• **Problem details**:
Output only the stretch of the listing that starts at the line containing "Given: Open the 意匠 navigation menu" and ends at the line containing "1024x749 pixels.", reproduced exactly with both ends.

• **Data records**:

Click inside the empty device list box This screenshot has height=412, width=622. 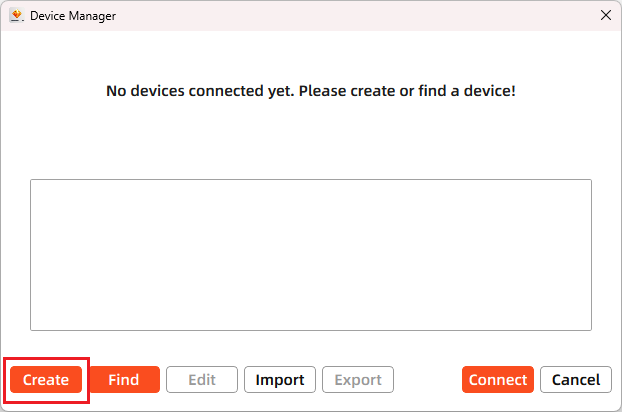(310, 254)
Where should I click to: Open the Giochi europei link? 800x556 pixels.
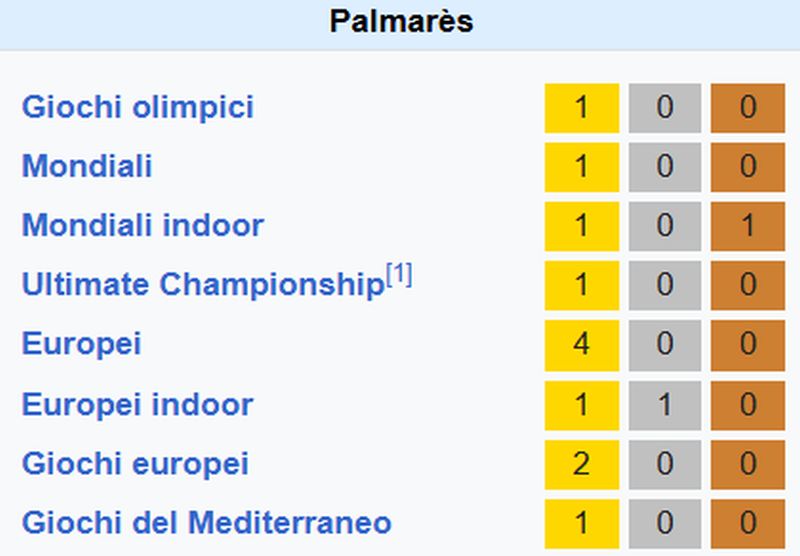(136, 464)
--
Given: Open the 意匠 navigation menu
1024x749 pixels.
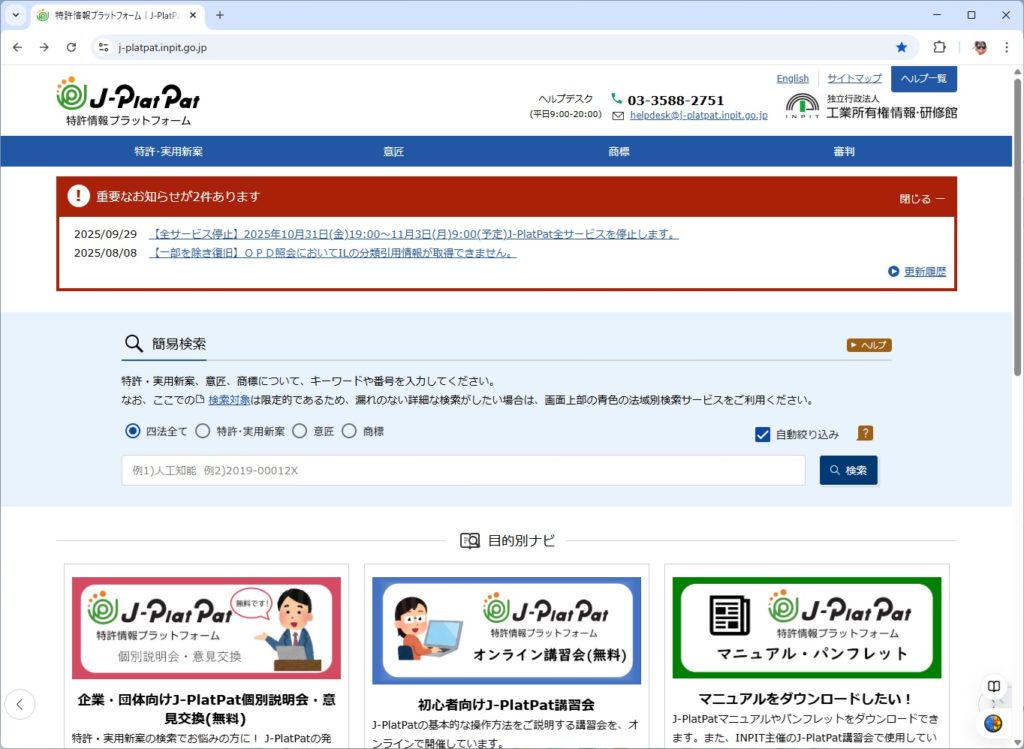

• **Reply**:
Given: Open the 意匠 navigation menu
1024x749 pixels.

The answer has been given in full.